The University of Pennsylvania joined the steadily growing number of victim organizations impacted by the widespread data theft and extortion campaign involving a notorious ransomware group’s exploitation of a zero-day vulnerability and other defects in Oracle E-Business Suite earlier this year.
The university filed a data breach notification in Maine Monday, confirming nearly 1,500 Maine residents were affected by an intrusion into its Oracle EBS environment over a three-day period in early August.
The Ivy League school and dozens of other victims were not aware of the attack until Oracle acknowledged the critical vulnerability after members of the Clop ransomware group sent extortion emails to alleged victim organizations in late September. Attackers exploited multiple vulnerabilities to steal large amounts of data from several Oracle EBS customers in August, according to Mandiant.
The university said it determined some personal information was stolen from its Oracle EBS system on Nov. 11, but did not provide details about how many people were impacted and what type of data was stolen during the attack.

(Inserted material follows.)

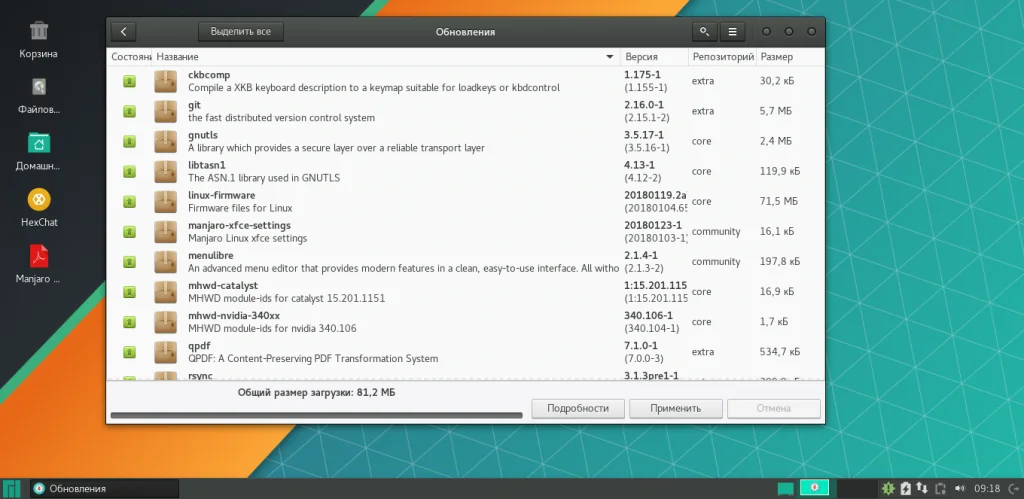This screenshot has width=1024, height=499.
Task: Click the back arrow in the header
Action: pos(123,31)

“The University of Pennsylvania was one of nearly 100 already identified organizations simultaneously impacted by the widely exploited Oracle E-Business Suite incident, involving a previously unknown security vulnerability in Oracle’s system,”a spokesperson for the university said in a statement.
“Penn has implemented the patches that Oracle issued to resolve the vulnerability,” the spokesperson added. “Penn has found no evidence that any of this information has been or is likely to be publicly disclosed or misused for fraudulent purposes.”

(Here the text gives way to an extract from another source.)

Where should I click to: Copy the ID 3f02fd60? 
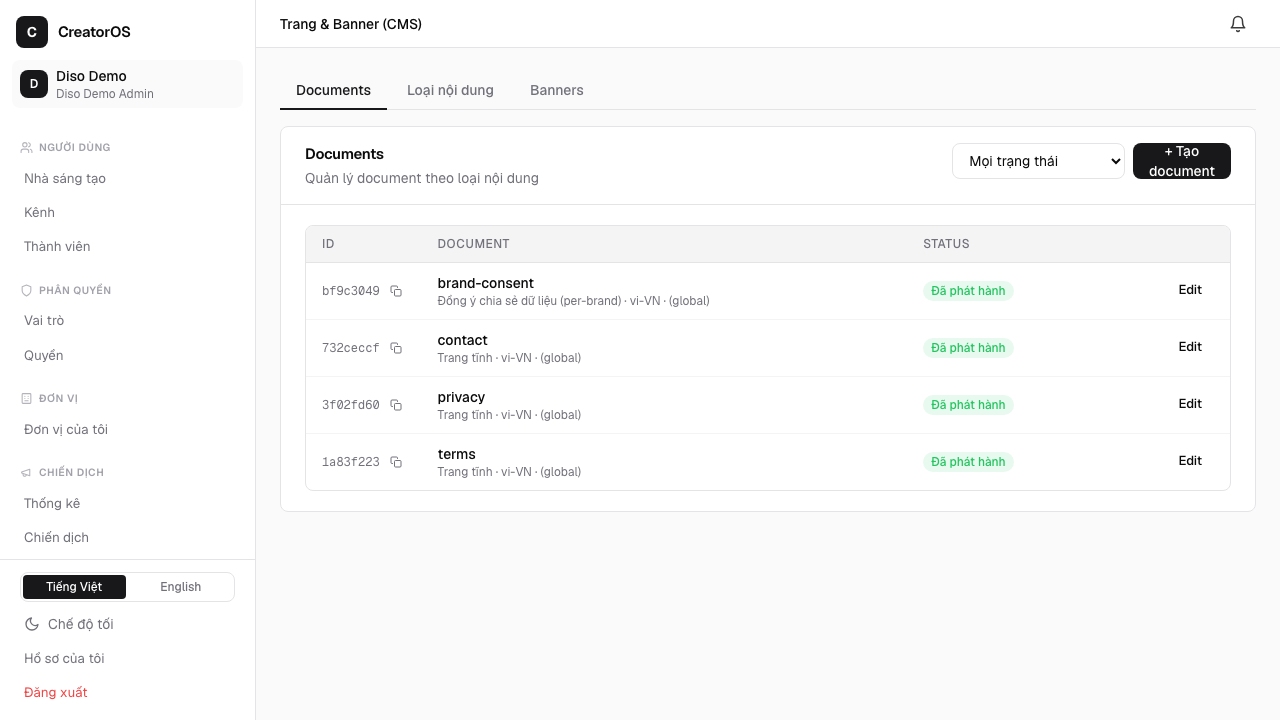[x=396, y=405]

Other Ivy League schools were impacted by the targeted attacks on Oracle EBS customers as well, including Dartmouth College and Harvard University.
Dartmouth filed data breach disclosures in California and Maine last month confirming that its Oracle EBS environment was also compromised over a few days in August. Personal data exposed by the breach included names, Social Security numbers and financial account information, according to Dartmouth.
Harvard University said it was investigating a data breach involving its Oracle EBS system in mid-October, noting at the time that a limited number of people in a small administrative unit were impacted. Harvard said it found no evidence of compromise to other systems.
The pool of victim organizations impacted by the mass exploitation of vulnerabilities in Oracle EBS underscores the risk posed by interconnected and widely used systems.
Cox Enterprises last month said personal data on almost 10,000 people was exposed by an attack on its Oracle EBS environment, which it discovered in late September. The attack occurred during the same period as other victim organizations in August, the media and automotive company said in a data breach notification filed in California.
Logitech said it, too, was impacted by the widespread attacks on Oracle EBS customers. “The data likely included limited information about employees and consumers and data relating to customers and suppliers. Logitech does not believe any sensitive personal information, such as national ID numbers or credit card information, was housed in the impacted IT system,” the computer peripherals and software vendor said in a Nov. 20 regulatory filing.
Other previously confirmed victims include The Washington Post, Envoy Air and GlobalLogic.
Clop specializes in exploiting vulnerabilities in file-transfer services and has successfully intruded multiple technology vendors’ systems to steal massive amounts of data for extortion efforts. These attacks typically flow downstream, ensnaring organizations and people multiple layers removed from the initial targeted victims.
Clop infiltrated MOVEit environments in 2023, ultimately exposing data from more than 2,300 organizations, making it the largest and most significant cyberattack that year.